Collected data:
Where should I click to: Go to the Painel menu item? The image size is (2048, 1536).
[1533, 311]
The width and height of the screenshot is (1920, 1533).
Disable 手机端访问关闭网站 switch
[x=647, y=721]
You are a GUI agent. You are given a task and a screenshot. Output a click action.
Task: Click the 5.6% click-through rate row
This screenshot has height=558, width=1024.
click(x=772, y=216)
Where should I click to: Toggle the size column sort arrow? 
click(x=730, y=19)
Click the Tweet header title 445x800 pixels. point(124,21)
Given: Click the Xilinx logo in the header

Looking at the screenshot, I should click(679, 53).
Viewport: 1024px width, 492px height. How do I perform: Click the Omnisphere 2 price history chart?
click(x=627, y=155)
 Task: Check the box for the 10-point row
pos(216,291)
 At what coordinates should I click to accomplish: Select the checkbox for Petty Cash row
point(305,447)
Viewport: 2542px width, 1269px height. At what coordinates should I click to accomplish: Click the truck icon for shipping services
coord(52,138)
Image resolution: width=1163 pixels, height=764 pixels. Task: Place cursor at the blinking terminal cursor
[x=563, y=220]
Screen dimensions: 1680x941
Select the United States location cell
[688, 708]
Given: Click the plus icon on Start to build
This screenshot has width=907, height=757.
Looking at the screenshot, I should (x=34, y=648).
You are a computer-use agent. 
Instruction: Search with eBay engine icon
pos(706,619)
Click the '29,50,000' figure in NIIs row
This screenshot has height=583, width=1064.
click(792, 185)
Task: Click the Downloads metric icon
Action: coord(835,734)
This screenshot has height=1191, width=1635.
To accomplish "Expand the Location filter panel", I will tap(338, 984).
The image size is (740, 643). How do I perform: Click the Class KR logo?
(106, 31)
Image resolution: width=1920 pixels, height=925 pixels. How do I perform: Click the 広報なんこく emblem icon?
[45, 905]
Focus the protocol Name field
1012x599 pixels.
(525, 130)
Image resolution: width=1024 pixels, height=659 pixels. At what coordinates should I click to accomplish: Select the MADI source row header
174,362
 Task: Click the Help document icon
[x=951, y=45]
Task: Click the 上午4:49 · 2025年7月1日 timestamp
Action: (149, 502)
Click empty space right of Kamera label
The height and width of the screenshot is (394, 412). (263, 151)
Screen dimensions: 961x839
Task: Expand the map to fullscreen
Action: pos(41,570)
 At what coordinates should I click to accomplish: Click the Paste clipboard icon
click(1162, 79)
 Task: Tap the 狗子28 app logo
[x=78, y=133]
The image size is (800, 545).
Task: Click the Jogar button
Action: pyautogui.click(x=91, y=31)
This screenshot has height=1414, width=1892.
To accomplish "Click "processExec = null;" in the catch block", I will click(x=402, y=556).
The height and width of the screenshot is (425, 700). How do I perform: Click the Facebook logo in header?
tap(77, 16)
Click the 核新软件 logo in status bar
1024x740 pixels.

> [WHAT THE EXERCISE ASKS]:
Output every entry above verbatim, line for line, with no changes to wording, order, spacing, or punctuation.

> [THE COMPLETED TASK]:
Where should I click to: Go to the Painel menu item? The image size is (2048, 1536).
[1533, 311]
The width and height of the screenshot is (1920, 1533).
Disable 手机端访问关闭网站 switch
[x=647, y=721]
You are a GUI agent. You are given a task and a screenshot. Output a click action.
Task: Click the 5.6% click-through rate row
This screenshot has height=558, width=1024.
click(x=772, y=216)
Where should I click to: Toggle the size column sort arrow? 
click(x=730, y=19)
Click the Tweet header title 445x800 pixels. point(124,21)
Given: Click the Xilinx logo in the header

Looking at the screenshot, I should click(679, 53).
Viewport: 1024px width, 492px height. How do I perform: Click the Omnisphere 2 price history chart?
click(x=627, y=155)
 Task: Check the box for the 10-point row
pos(216,291)
 At what coordinates should I click to accomplish: Select the checkbox for Petty Cash row
point(305,447)
Viewport: 2542px width, 1269px height. At what coordinates should I click to accomplish: Click the truck icon for shipping services
coord(52,138)
Image resolution: width=1163 pixels, height=764 pixels. Task: Place cursor at the blinking terminal cursor
[x=563, y=220]
Screen dimensions: 1680x941
Select the United States location cell
[688, 708]
Given: Click the plus icon on Start to build
This screenshot has width=907, height=757.
Looking at the screenshot, I should (x=34, y=648).
You are a computer-use agent. 
Instruction: Search with eBay engine icon
pos(706,619)
Click the '29,50,000' figure in NIIs row
This screenshot has height=583, width=1064.
click(792, 185)
Task: Click the Downloads metric icon
Action: coord(835,734)
This screenshot has height=1191, width=1635.
To accomplish "Expand the Location filter panel", I will tap(338, 984).
The image size is (740, 643). How do I perform: Click the Class KR logo?
(106, 31)
Image resolution: width=1920 pixels, height=925 pixels. How do I perform: Click the 広報なんこく emblem icon?
[45, 905]
Focus the protocol Name field
1012x599 pixels.
(525, 130)
Image resolution: width=1024 pixels, height=659 pixels. At what coordinates should I click to accomplish: Select the MADI source row header
174,362
 Task: Click the Help document icon
[x=951, y=45]
Task: Click the 上午4:49 · 2025年7月1日 timestamp
Action: (149, 502)
Click empty space right of Kamera label
The height and width of the screenshot is (394, 412). (263, 151)
Screen dimensions: 961x839
Task: Expand the map to fullscreen
Action: pos(41,570)
 At what coordinates should I click to accomplish: Click the Paste clipboard icon
click(1162, 79)
 Task: Tap the 狗子28 app logo
[x=78, y=133]
The image size is (800, 545).
Task: Click the Jogar button
Action: pyautogui.click(x=91, y=31)
This screenshot has height=1414, width=1892.
To accomplish "Click "processExec = null;" in the catch block", I will click(x=402, y=556).
The height and width of the screenshot is (425, 700). How do I perform: Click the Facebook logo in header?
tap(77, 16)
Click the 核新软件 logo in status bar
1024x740 pixels.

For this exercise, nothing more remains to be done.